## WORK TO BE COMPLETED
Copy only those lines which run from the line containing "Image resolution: width=677" to the end of the entries below, both inclusive, exactly as written and with no pictures.

## Stored data
[Start of section]

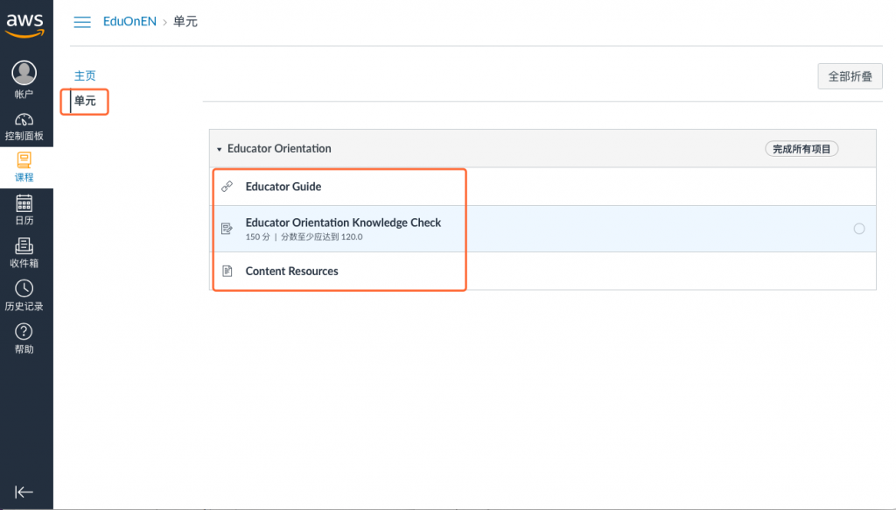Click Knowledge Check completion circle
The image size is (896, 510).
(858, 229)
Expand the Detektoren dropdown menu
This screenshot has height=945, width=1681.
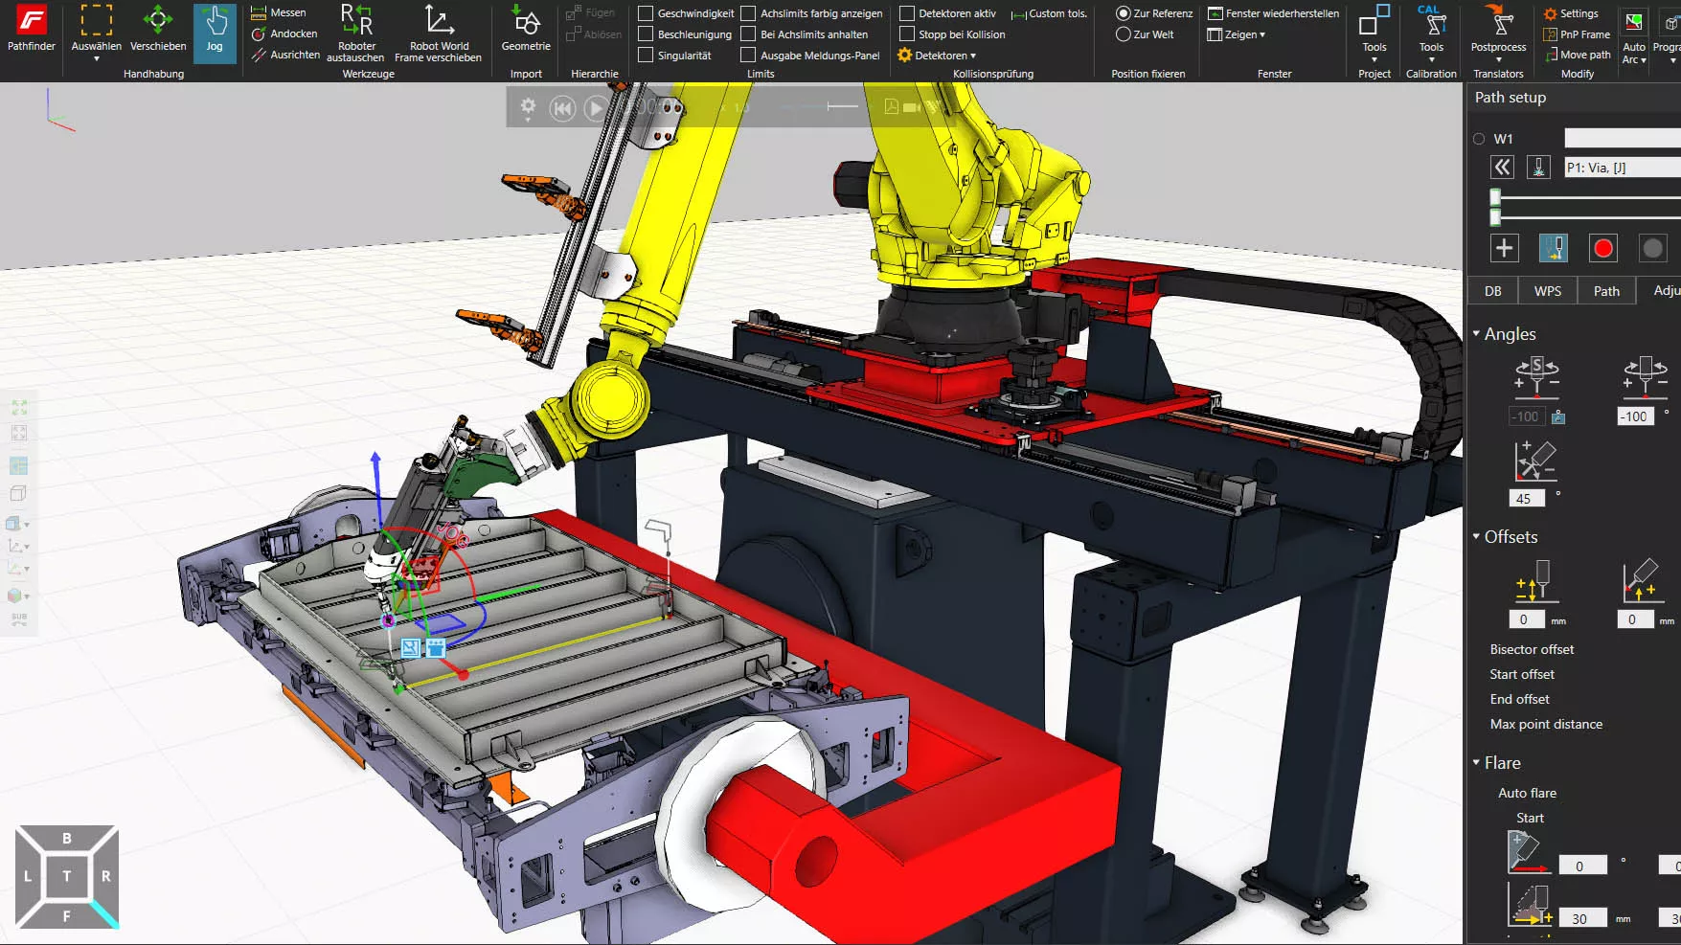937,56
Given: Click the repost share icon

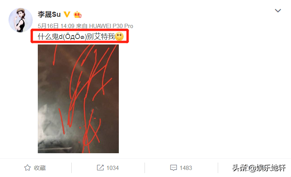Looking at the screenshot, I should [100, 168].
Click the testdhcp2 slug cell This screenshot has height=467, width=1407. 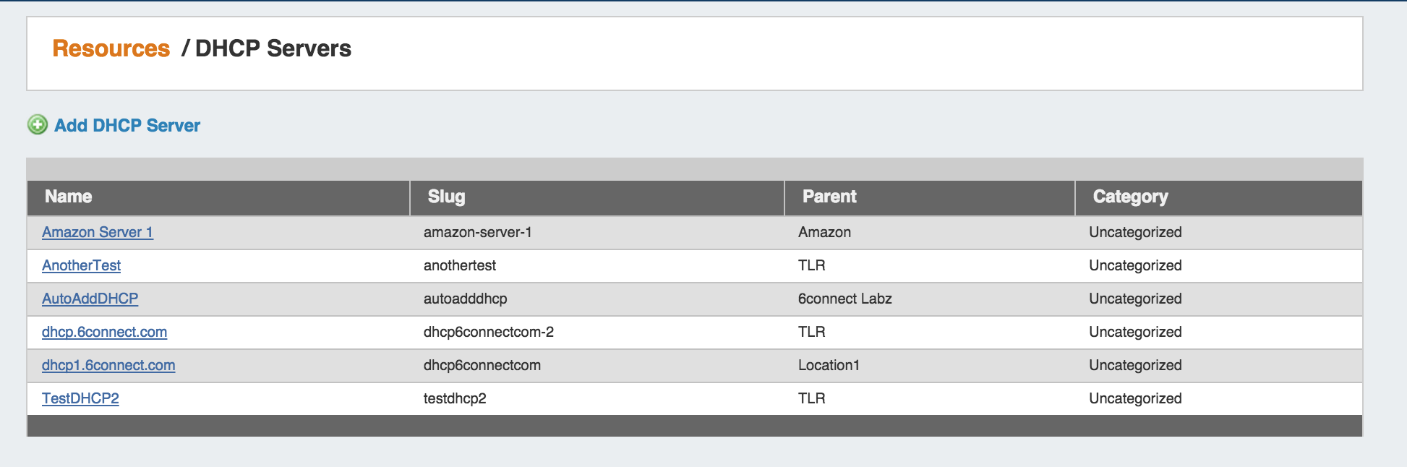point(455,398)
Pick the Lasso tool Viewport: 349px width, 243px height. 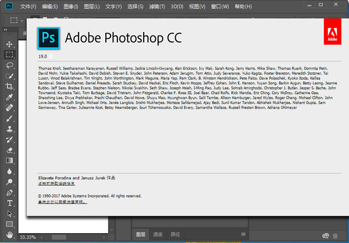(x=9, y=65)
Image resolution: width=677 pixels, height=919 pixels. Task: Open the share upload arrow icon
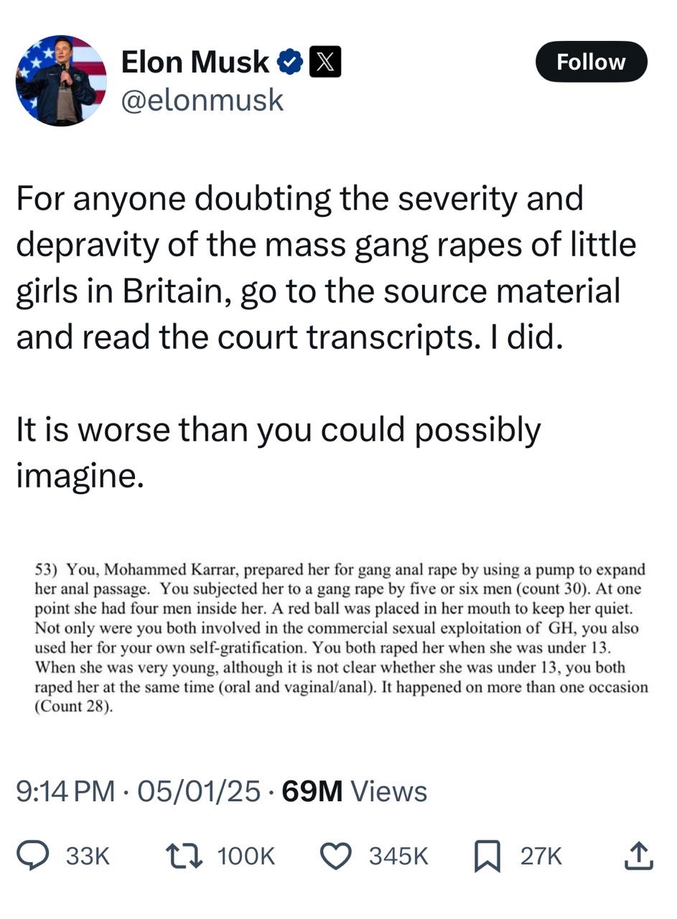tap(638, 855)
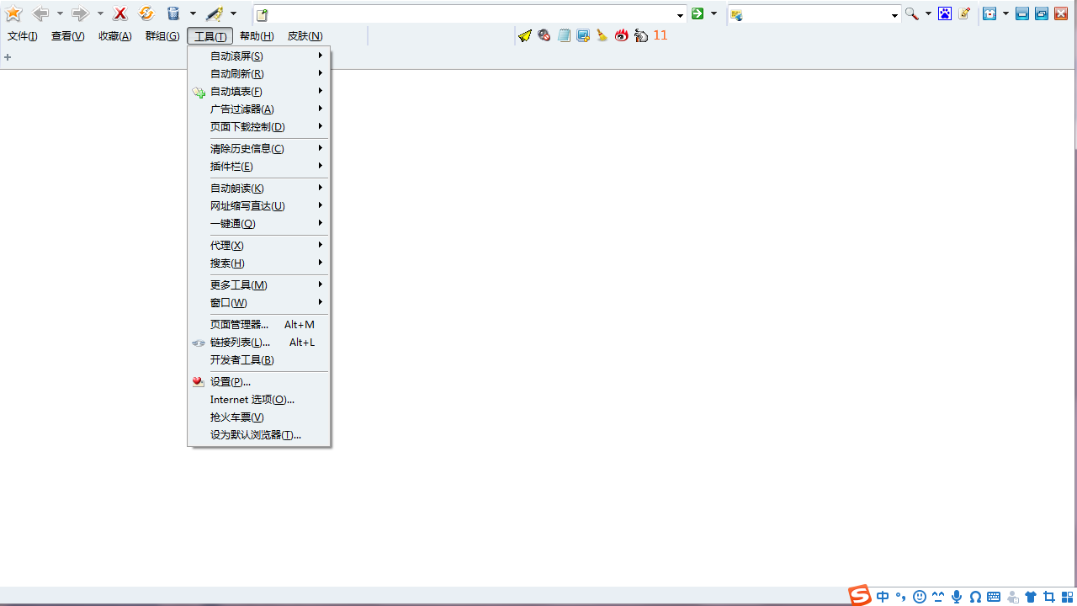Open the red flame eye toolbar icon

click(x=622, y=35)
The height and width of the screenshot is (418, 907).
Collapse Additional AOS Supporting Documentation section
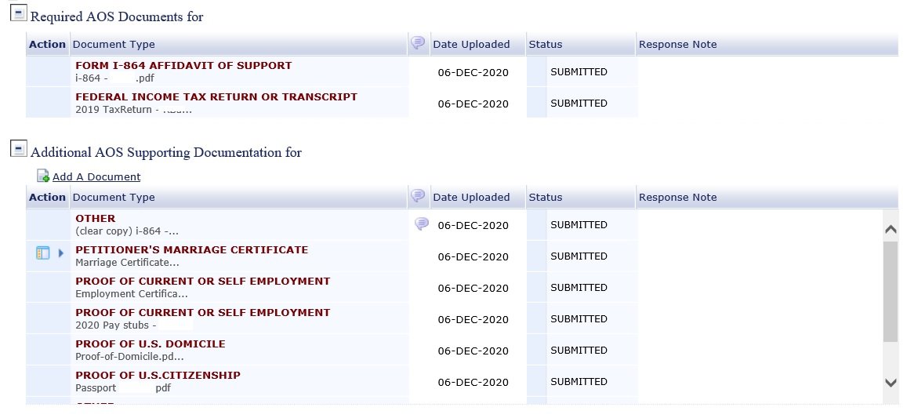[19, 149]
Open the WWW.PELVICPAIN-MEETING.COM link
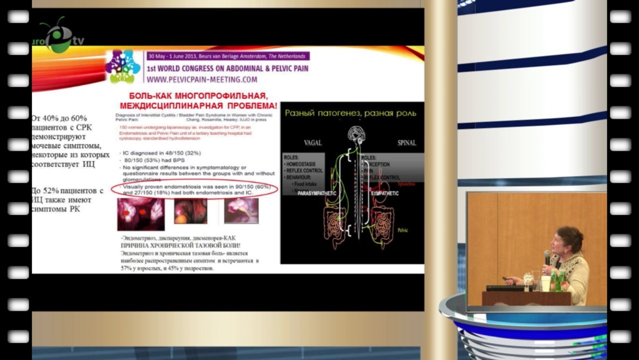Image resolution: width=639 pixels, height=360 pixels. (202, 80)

[End of section]

## EXERCISE ANSWER
Image resolution: width=677 pixels, height=919 pixels. Task: Open the share upload arrow icon
tap(638, 855)
Open the red flame eye toolbar icon

click(x=622, y=35)
The height and width of the screenshot is (418, 907).
Collapse Additional AOS Supporting Documentation section
[19, 149]
Open the WWW.PELVICPAIN-MEETING.COM link
Image resolution: width=639 pixels, height=360 pixels. (202, 80)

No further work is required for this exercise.